Source text:
»»

- Origin: Brooklyn, New York, U.S.
- Genres: Gypsy punk Indie Experimental
- Years active: 2002–2011
- Members: Bob Pycior Andrew Platt Tris Palazzolo
- Website: Official website

= Skeletonbreath =

US musical group

Skeletonbreath is a Brooklyn, New York based instrumental rock trio signed to Ernest Jenning Records. Their music has been self-described as "Transylvanian Surf Rock" and "Halloween party music." The band is composed of Andrew Platt on electric bass, Bob Pycior on electric violin, and Tris Palazzolo on drums. Their debut album, Louise, was independently released in 2005 and has been described by TheHVScene.com as "A perfect CD." They were featured in Progression Magazine after opening the Progday festival, received acclaim in the Orlando City Beat, and were featured on the DIY website Ruberecords.org.
Despite having acquired much notoriety within the New York music scene, Skeletonbreath retained a strong DIY ethic, playing in basements and living rooms as often as at festivals.

««

Supplied information:

»»

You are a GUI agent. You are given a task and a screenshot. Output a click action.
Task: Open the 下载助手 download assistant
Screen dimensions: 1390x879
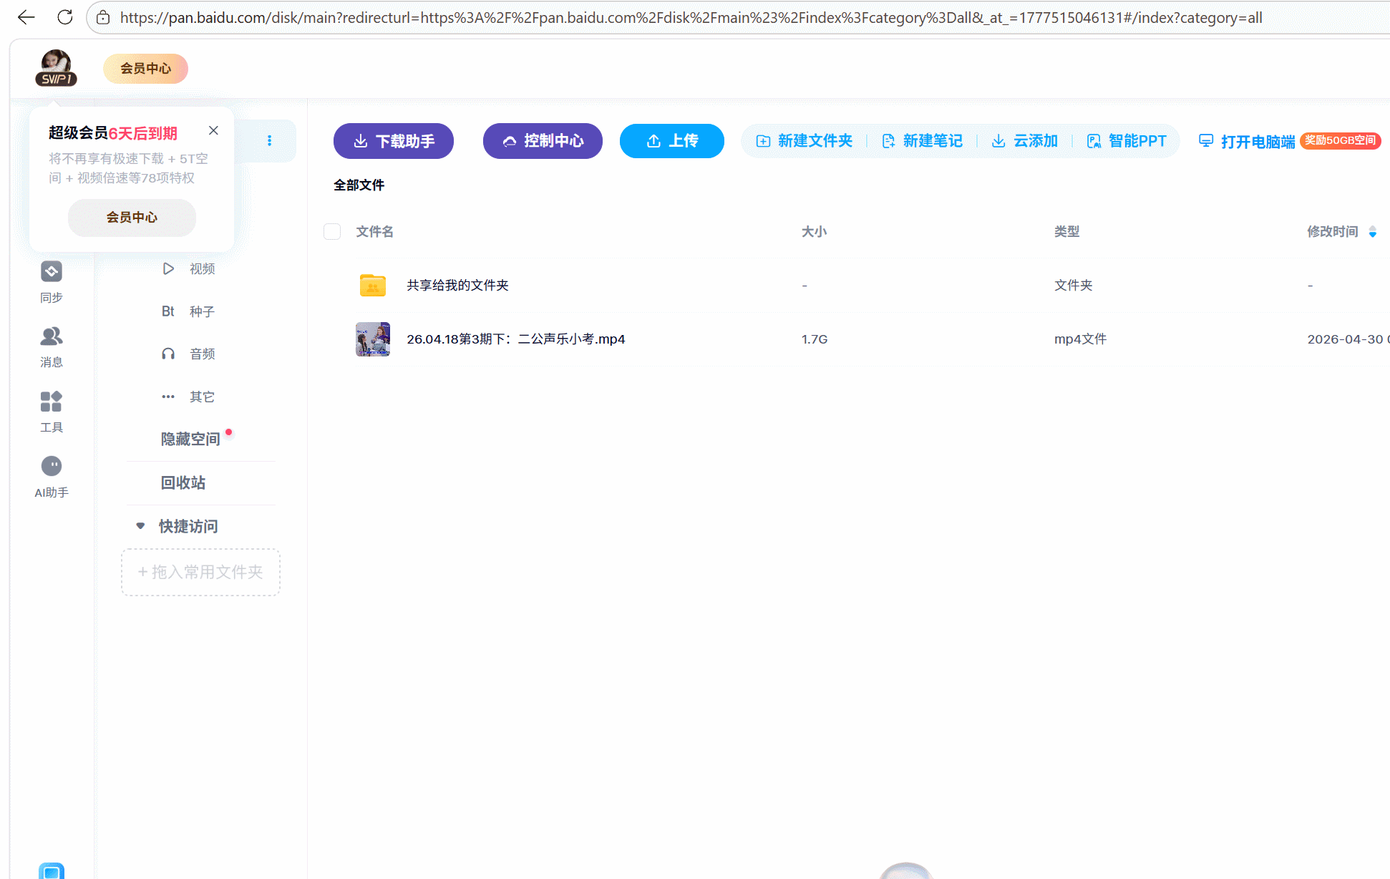point(393,141)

««

What this task involves: Which publications and websites does the Skeletonbreath text name as having described, featured or praised the band?

Response to this task:
- TheHVScene.com
- Progression Magazine
- Orlando City Beat
- Ruberecords.org